Archive for December 31, 2007

Big Apple Holidays

Holiday events started on Friday evening with a concert at the almost 100-year-old Lutheran Church of the Good Shepherd just a few blocks away. I happened to surf in to the concert announcement on the Meetup.com site. The St. Petersburg Men’s Ensemble sang Russian classics and folk songs a cappella. They were outstanding.

Afterwards at the coffee and cake social, I met Pastor David Rommereim. We had a most interesting conversation, which I look forward to continuing.

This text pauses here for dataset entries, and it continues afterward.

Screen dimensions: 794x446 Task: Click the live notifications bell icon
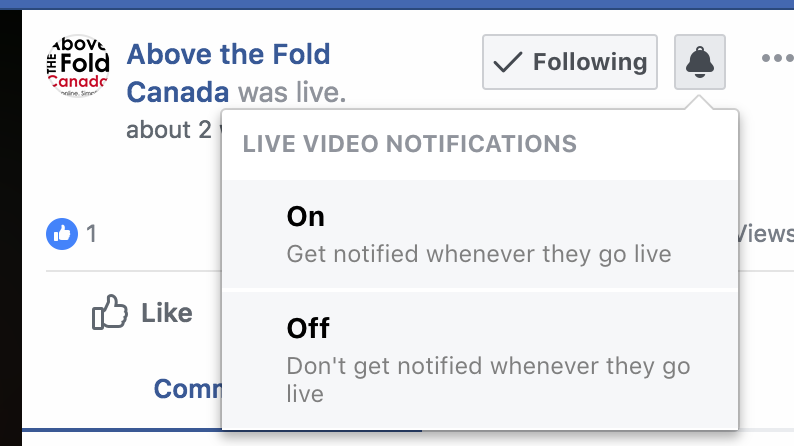pyautogui.click(x=700, y=62)
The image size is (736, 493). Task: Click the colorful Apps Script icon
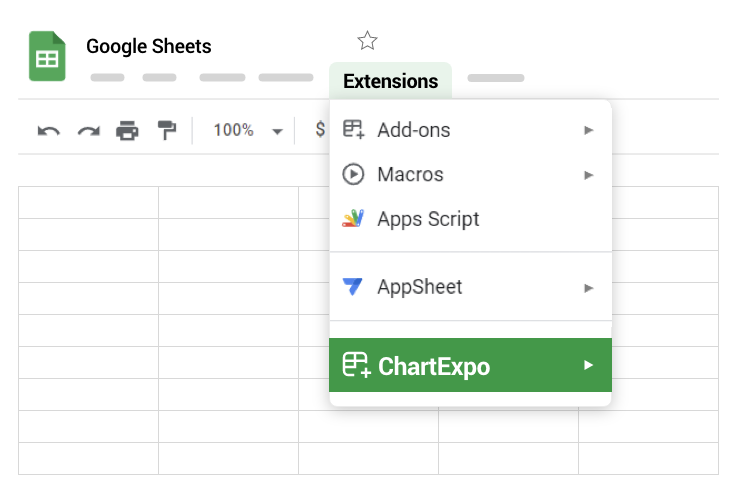(353, 218)
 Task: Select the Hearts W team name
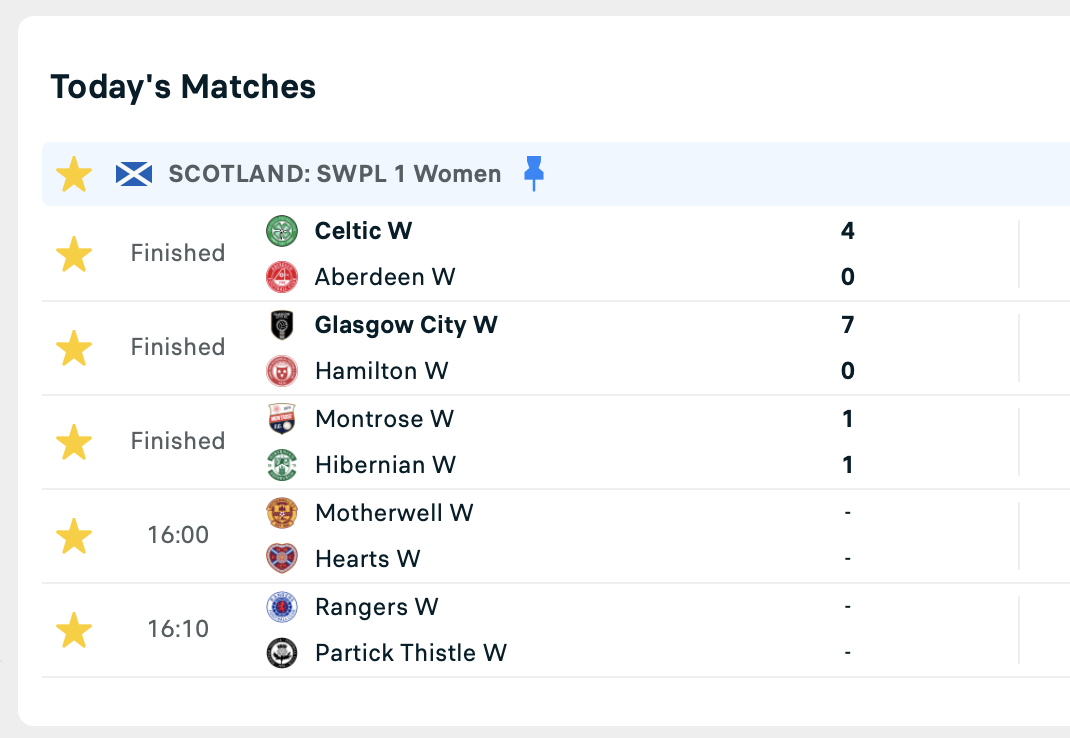coord(367,559)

Saturday evening was a dance concert at the renowned Joyce Theater in Chelsea. I well remember going there on a NYC trip in 2000. I was staying at the Chelsea Lodge nearby. It’s a great venue (not too large) and the Tango Fire performance was a sell out. It was interesting that the audience responded to the instrumental tango more so than the dance performers. To my surprise, the orchestra got the most rousing applause from the audience at the end of the concert.

My main interest is the dance. These stage performers are very acrobatic, ballet-trained dancers as you will see in the video. However, I much prefer the tango and milonga dancing I watch on YouTube. It’s great to see some of the sometimes-portly older folks and their smooth moves. In the coming year, I’ll find some places to see these types of amateur dancers. It will likely be a ballroom venue.

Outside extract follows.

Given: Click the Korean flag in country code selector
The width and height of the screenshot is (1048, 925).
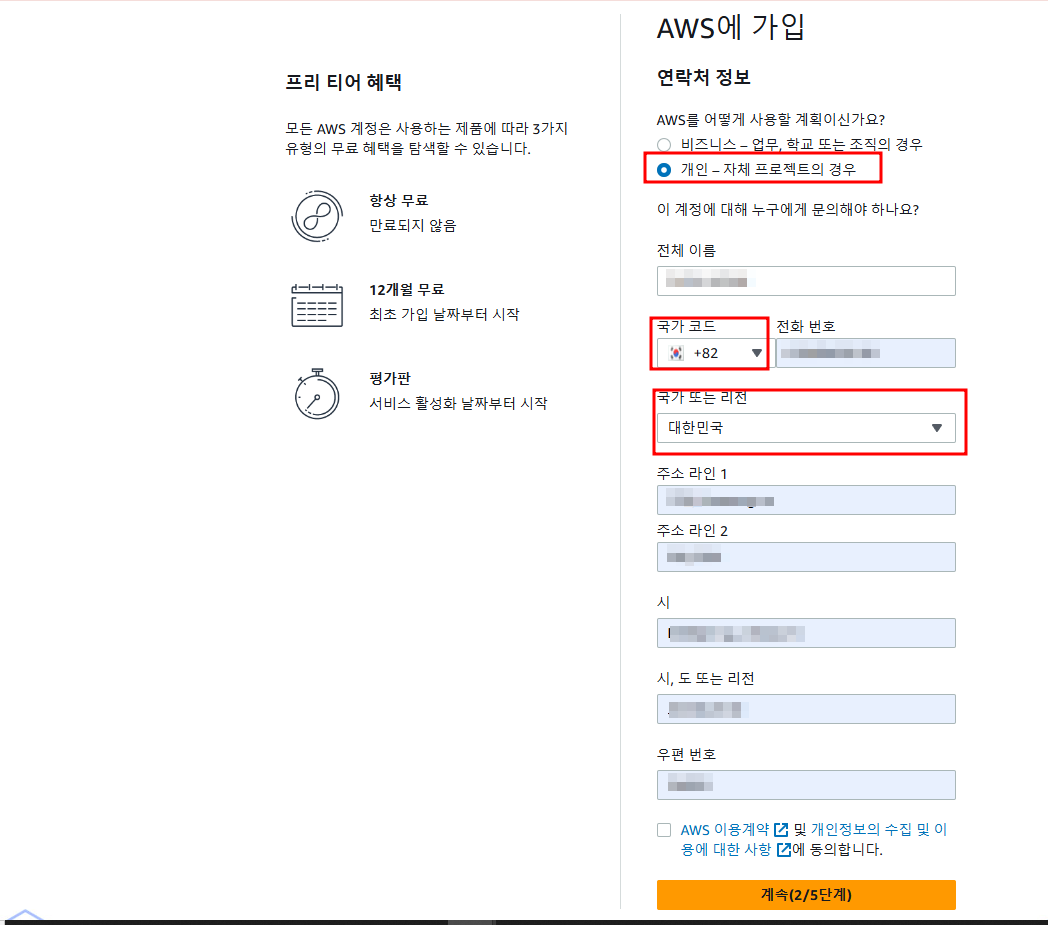Looking at the screenshot, I should coord(677,353).
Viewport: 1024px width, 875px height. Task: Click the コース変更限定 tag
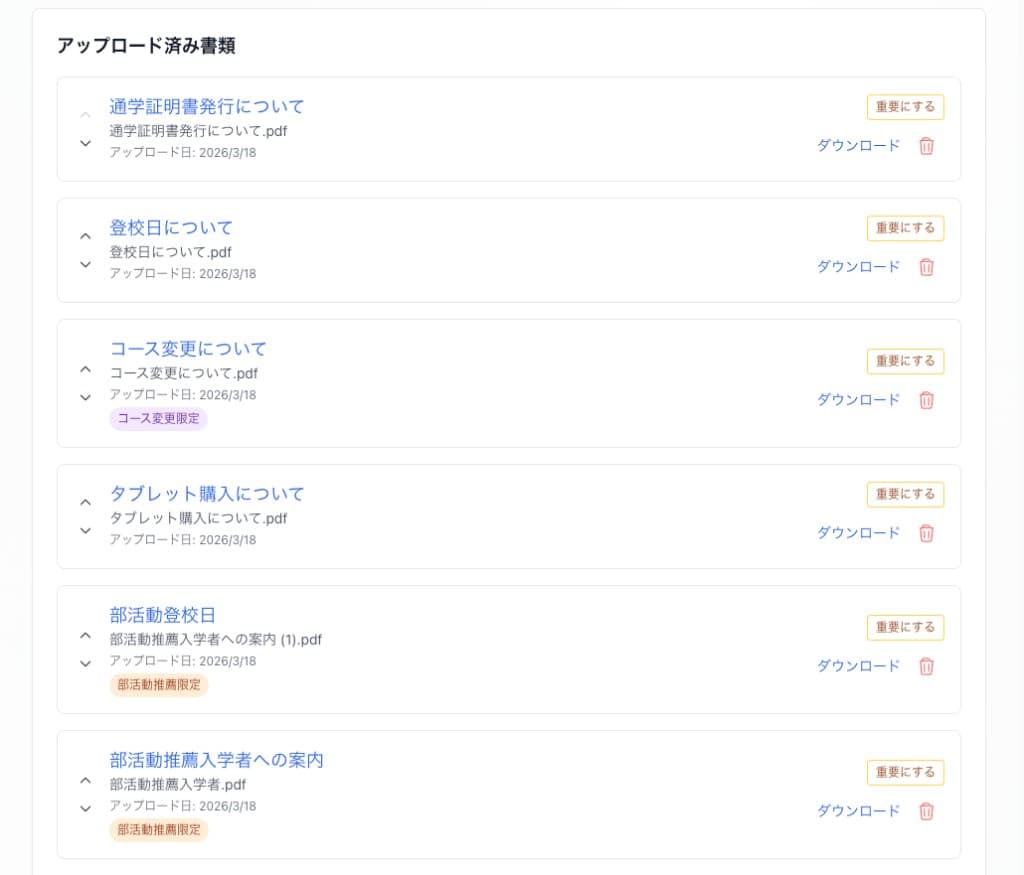pyautogui.click(x=157, y=419)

Be sure you’re over 18 before watching this video.

Christmas day turned out to be a walkathon on my creaky old knees. I went to Manhattan for not one but two walking tours, with my own solo tour in between. By the end of the day I could hardly move. I had walked in a meandering path from 49th street down to 18th street with a lot of standing in one place listening to the tour guides. That’s more stress on the knees than walking.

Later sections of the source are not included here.